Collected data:
= = = = = = =

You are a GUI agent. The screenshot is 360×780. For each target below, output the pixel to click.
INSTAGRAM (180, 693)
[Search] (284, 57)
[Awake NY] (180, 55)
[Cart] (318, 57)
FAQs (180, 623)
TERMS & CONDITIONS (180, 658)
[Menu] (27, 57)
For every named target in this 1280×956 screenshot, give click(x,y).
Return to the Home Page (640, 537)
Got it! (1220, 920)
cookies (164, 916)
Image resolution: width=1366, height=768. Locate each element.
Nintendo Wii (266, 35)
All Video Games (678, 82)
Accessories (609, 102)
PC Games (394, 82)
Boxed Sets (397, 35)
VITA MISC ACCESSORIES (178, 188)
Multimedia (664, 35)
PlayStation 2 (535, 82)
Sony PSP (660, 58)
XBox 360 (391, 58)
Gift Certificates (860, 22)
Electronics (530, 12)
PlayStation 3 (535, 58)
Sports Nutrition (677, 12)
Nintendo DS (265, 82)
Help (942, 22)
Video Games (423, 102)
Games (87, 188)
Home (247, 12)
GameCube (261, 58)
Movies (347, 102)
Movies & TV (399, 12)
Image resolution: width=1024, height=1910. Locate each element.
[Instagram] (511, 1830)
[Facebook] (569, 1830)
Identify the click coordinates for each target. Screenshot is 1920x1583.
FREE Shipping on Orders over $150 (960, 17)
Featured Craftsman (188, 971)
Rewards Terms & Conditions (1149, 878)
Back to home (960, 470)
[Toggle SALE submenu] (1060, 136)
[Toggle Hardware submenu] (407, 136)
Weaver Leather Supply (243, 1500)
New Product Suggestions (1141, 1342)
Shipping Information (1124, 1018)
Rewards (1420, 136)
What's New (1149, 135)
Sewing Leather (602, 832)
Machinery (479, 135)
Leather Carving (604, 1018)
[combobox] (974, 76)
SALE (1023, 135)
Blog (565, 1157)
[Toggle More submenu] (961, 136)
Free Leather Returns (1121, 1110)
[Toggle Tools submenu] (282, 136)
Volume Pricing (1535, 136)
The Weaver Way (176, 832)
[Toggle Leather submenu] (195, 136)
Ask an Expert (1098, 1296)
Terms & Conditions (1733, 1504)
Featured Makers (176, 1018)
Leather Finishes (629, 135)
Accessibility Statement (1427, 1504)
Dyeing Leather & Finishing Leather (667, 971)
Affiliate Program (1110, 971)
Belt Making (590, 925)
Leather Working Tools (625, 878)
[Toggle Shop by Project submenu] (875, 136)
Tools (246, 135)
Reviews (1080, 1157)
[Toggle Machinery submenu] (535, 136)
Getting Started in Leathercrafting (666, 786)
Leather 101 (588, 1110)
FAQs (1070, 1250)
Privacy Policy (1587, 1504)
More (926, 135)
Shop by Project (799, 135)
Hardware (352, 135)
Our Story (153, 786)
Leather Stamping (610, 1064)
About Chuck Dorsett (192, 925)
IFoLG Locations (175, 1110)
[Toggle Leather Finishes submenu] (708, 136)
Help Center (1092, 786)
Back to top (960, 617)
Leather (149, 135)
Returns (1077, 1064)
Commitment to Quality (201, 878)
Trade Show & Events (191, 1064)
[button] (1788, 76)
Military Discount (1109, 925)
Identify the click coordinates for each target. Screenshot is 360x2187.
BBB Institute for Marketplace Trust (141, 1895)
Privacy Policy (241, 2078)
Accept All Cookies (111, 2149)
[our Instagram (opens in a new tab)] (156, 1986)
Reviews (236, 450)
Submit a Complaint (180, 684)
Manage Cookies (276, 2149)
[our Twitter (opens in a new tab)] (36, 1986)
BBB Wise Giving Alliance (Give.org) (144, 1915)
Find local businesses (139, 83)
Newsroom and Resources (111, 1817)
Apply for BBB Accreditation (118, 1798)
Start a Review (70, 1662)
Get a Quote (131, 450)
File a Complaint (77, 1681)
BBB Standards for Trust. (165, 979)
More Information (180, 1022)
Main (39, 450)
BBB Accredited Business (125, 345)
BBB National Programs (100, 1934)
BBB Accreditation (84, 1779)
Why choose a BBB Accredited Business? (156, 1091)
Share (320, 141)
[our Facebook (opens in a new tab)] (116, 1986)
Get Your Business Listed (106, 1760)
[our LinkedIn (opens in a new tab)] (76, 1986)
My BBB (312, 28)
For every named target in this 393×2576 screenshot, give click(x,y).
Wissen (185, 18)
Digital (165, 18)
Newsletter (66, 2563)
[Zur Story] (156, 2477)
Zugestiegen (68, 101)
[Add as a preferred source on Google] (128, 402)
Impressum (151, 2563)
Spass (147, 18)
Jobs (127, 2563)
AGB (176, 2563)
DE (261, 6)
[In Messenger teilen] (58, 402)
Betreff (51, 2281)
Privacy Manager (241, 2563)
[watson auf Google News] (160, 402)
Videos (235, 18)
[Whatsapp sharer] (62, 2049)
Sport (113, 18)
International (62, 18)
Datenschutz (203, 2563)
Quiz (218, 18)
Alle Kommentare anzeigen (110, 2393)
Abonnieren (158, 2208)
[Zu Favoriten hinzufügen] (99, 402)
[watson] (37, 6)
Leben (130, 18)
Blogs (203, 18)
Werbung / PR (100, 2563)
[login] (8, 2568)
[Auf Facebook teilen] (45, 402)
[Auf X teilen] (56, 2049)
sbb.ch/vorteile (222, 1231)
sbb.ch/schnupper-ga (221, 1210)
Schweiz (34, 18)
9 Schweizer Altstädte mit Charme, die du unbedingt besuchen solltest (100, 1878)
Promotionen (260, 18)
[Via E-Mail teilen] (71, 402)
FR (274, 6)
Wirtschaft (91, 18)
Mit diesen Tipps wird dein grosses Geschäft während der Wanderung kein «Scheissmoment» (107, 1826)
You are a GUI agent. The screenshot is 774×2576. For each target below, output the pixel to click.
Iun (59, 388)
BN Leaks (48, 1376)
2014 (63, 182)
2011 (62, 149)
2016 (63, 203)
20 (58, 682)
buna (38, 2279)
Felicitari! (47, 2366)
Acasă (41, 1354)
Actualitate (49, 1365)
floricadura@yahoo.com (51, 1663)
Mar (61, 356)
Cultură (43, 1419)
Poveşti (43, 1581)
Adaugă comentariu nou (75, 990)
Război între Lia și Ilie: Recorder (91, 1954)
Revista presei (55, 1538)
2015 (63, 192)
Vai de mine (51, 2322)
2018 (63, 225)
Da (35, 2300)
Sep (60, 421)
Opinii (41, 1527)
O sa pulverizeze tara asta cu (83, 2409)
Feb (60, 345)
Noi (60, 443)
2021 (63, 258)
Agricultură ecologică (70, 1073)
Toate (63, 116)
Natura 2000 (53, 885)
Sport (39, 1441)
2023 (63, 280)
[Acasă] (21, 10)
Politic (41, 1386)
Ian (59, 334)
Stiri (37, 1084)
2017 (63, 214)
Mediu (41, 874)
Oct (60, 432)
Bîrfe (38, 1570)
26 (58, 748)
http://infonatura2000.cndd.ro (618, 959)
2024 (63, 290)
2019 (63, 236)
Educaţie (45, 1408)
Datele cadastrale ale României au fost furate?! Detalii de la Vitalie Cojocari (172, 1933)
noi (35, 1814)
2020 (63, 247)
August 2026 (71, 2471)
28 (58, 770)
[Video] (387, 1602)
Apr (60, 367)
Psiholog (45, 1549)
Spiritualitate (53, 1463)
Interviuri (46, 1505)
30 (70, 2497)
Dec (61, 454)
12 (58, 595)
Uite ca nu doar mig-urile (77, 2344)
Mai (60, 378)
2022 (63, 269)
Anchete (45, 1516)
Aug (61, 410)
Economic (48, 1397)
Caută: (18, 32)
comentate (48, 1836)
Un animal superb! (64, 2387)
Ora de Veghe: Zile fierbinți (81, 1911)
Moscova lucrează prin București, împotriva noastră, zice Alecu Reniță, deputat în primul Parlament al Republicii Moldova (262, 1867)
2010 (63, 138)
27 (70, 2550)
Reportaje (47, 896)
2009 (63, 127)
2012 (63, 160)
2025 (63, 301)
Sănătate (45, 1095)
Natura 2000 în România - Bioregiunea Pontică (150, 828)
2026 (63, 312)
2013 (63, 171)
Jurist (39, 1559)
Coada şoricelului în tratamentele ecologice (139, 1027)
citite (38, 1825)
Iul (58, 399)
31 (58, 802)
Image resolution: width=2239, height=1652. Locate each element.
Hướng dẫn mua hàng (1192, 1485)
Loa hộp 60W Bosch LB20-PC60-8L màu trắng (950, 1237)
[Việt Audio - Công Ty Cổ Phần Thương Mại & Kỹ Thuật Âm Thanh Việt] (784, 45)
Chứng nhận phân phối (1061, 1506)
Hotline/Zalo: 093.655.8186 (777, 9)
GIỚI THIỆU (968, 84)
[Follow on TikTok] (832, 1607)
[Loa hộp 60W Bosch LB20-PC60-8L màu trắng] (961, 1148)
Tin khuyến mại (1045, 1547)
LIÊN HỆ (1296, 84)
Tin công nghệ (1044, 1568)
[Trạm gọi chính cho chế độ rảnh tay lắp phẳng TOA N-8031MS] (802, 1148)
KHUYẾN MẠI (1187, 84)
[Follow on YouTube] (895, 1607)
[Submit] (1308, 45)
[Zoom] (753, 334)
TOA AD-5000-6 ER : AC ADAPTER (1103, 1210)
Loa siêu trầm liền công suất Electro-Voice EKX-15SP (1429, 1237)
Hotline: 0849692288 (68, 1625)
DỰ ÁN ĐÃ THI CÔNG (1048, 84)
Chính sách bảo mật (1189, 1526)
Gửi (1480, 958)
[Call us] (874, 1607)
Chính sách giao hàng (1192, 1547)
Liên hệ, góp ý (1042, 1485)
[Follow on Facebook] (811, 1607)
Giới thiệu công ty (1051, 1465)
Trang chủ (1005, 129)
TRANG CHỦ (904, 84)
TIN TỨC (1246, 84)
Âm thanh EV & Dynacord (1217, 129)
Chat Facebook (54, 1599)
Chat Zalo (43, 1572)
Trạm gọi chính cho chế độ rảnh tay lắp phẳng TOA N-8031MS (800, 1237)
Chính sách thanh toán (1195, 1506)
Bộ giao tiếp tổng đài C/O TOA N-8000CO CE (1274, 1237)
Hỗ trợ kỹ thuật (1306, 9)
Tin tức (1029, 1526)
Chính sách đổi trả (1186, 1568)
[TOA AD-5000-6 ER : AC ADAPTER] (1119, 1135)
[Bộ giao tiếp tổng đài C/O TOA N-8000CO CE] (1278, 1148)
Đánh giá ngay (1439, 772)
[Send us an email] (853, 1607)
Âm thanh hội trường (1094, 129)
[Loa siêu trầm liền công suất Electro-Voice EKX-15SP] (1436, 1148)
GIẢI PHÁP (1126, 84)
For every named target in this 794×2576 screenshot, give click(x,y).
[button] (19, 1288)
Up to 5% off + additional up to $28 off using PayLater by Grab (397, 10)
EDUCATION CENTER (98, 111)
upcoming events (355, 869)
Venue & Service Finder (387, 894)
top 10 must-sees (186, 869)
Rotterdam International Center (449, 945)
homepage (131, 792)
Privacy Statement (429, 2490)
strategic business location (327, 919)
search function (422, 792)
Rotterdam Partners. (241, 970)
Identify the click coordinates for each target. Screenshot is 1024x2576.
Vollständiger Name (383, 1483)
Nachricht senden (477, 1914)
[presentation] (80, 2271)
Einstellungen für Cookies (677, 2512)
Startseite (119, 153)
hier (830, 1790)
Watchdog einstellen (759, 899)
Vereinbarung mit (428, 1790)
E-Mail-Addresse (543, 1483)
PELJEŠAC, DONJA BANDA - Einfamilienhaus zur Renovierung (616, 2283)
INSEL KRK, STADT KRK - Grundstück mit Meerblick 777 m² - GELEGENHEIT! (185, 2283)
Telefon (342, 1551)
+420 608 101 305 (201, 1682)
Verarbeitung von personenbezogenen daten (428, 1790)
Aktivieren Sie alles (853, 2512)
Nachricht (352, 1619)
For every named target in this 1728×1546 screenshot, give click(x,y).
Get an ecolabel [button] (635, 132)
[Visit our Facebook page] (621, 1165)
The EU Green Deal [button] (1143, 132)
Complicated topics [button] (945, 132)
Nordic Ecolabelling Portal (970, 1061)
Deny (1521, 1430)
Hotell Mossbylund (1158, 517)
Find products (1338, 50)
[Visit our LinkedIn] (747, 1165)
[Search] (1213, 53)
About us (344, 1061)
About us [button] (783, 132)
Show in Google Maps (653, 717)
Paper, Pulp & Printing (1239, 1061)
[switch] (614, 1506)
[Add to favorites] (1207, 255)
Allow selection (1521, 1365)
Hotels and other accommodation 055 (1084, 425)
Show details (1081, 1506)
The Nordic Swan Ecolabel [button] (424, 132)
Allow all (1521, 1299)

= = = = = = =

## [TASK REQUIREMENTS]
From the entries above, print the lines beginning at the one with "Mai (60, 378)" and stopping after the one with "TIN TỨC (1246, 84)", exactly as written and with nothing else.

## [THE ANSWER]
Mai (60, 378)
2022 (63, 269)
Anchete (45, 1516)
Aug (61, 410)
Economic (48, 1397)
Caută: (18, 32)
comentate (48, 1836)
Un animal superb! (64, 2387)
Ora de Veghe: Zile fierbinți (81, 1911)
Moscova lucrează prin București, împotriva noastră, zice Alecu Reniță, deputat în primul Parlament al Republicii Moldova (262, 1867)
2010 (63, 138)
27 (70, 2550)
Reportaje (47, 896)
2009 (63, 127)
2012 (63, 160)
2025 (63, 301)
Sănătate (45, 1095)
Natura 2000 în România - Bioregiunea Pontică (150, 828)
2026 (63, 312)
2013 (63, 171)
Jurist (39, 1559)
Coada şoricelului în tratamentele ecologice (139, 1027)
citite (38, 1825)
Iul (58, 399)
31 (58, 802)
Image resolution: width=2239, height=1652. Locate each element.
Hướng dẫn mua hàng (1192, 1485)
Loa hộp 60W Bosch LB20-PC60-8L màu trắng (950, 1237)
[Việt Audio - Công Ty Cổ Phần Thương Mại & Kỹ Thuật Âm Thanh Việt] (784, 45)
Chứng nhận phân phối (1061, 1506)
Hotline/Zalo: 093.655.8186 (777, 9)
GIỚI THIỆU (968, 84)
[Follow on TikTok] (832, 1607)
[Loa hộp 60W Bosch LB20-PC60-8L màu trắng] (961, 1148)
Tin khuyến mại (1045, 1547)
LIÊN HỆ (1296, 84)
Tin công nghệ (1044, 1568)
[Trạm gọi chính cho chế độ rảnh tay lắp phẳng TOA N-8031MS] (802, 1148)
KHUYẾN MẠI (1187, 84)
[Follow on YouTube] (895, 1607)
[Submit] (1308, 45)
[Zoom] (753, 334)
TOA AD-5000-6 ER : AC ADAPTER (1103, 1210)
Loa siêu trầm liền công suất Electro-Voice EKX-15SP (1429, 1237)
Hotline: 0849692288 (68, 1625)
DỰ ÁN ĐÃ THI CÔNG (1048, 84)
Chính sách bảo mật (1189, 1526)
Gửi (1480, 958)
[Call us] (874, 1607)
Chính sách giao hàng (1192, 1547)
Liên hệ, góp ý (1042, 1485)
[Follow on Facebook] (811, 1607)
Giới thiệu công ty (1051, 1465)
Trang chủ (1005, 129)
TRANG CHỦ (904, 84)
TIN TỨC (1246, 84)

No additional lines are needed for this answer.